A deeper analysis reveals that after unlearning, the model often generates a new CoT that diverges from the original reasoning and supports a different answer. This suggests that the erased knowledge was indeed stored in the parameters and that the model reconstructs a new reasoning path when that knowledge is removed. Human annotators and an LLM‑as‑judge evaluation further show that steps identified as “faithful” by FUR are not necessarily perceived as plausible or convincing by humans, highlighting a gap between parametric faithfulness and human‑centred plausibility.

The paper’s contributions are: (1) introducing the PFF paradigm for measuring parametric faithfulness, (2) instantiating it with a concrete unlearning method (NPO+KL) called FUR, (3) defining FF‑HARD and FF‑SOFT metrics for full‑chain and step‑level faithfulness, (4) providing extensive empirical evidence across models and datasets that step‑wise unlearning can reliably affect predictions, and (5) demonstrating that faithful steps may not align with human judgments, motivating future work on aligning plausibility with true internal reasoning.

In conclusion, the work establishes a rigorous, parameter‑level methodology for probing whether a model’s verbalized chain of thought truly mirrors its internal computations.
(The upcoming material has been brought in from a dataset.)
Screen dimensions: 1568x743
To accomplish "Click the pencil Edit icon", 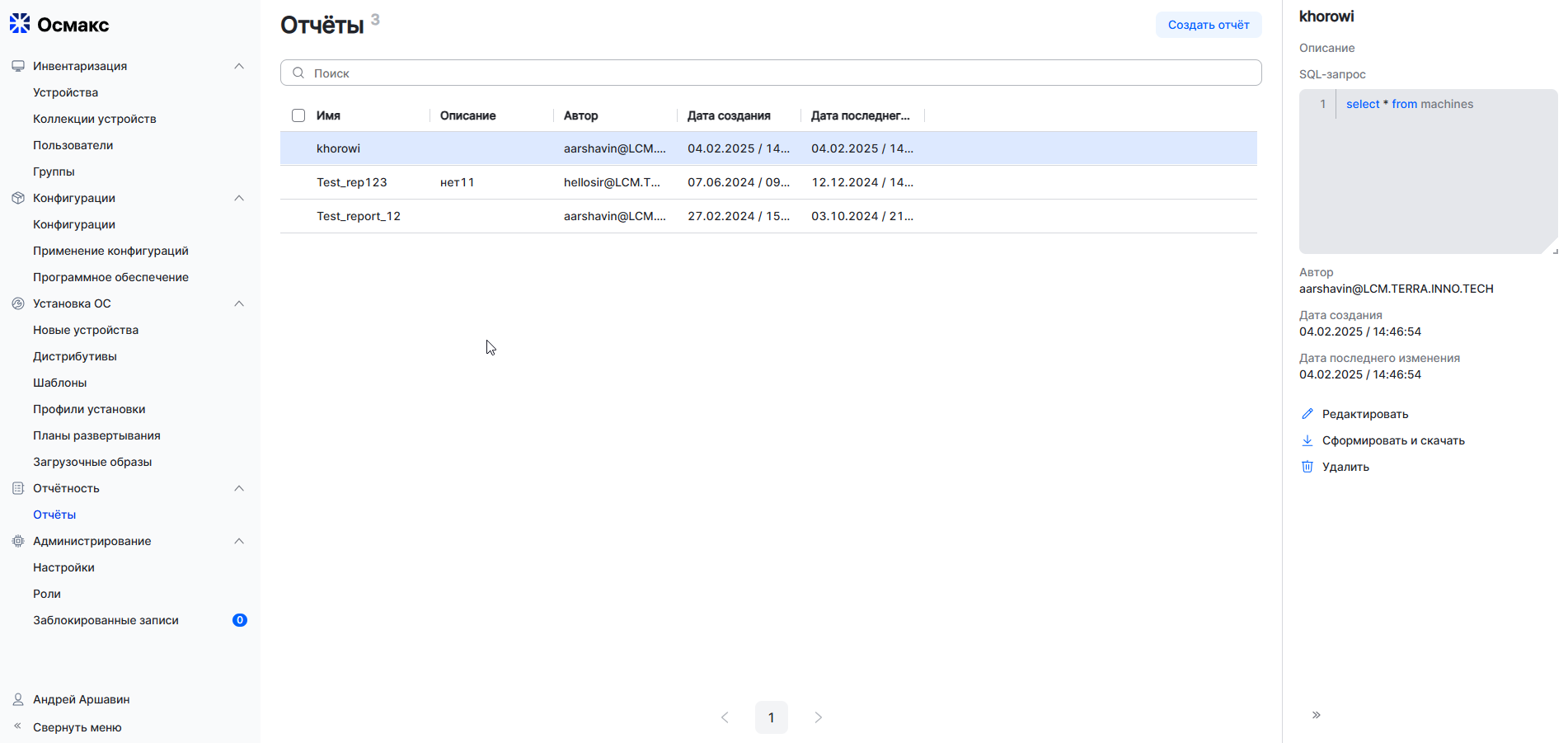I will point(1307,414).
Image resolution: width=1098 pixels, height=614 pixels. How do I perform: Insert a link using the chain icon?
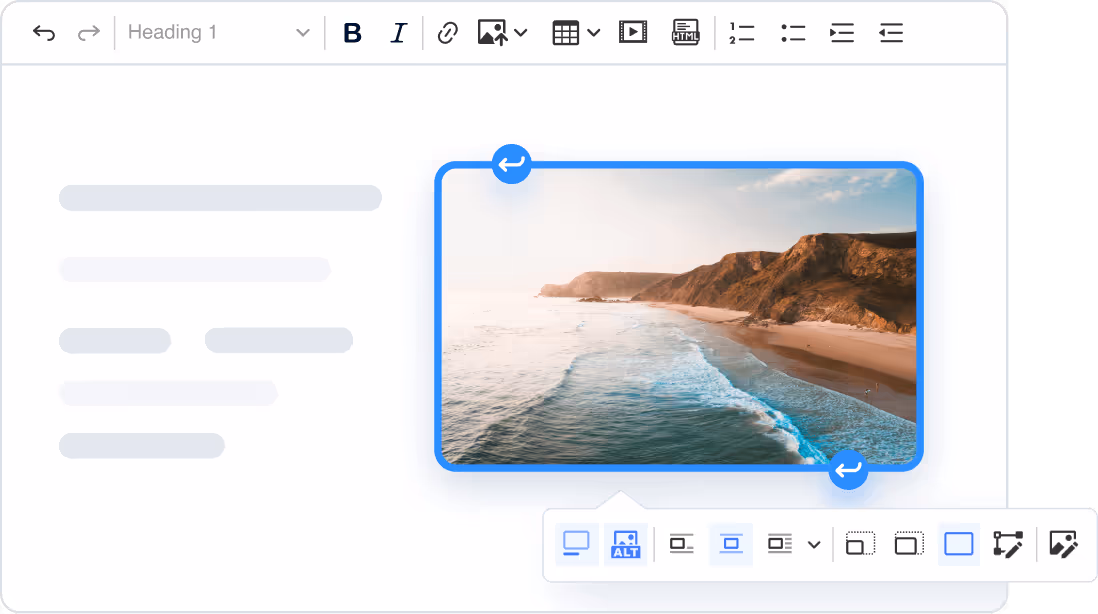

It opens avenues for more trustworthy AI systems where explanations are not only plausible but also grounded in the model’s learned knowledge. Future research directions include scaling the unlearning process to longer, more complex CoTs, improving the efficiency of targeted parameter edits, and developing training or alignment strategies that simultaneously optimise for both human‑perceived plausibility and parametric faithfulness.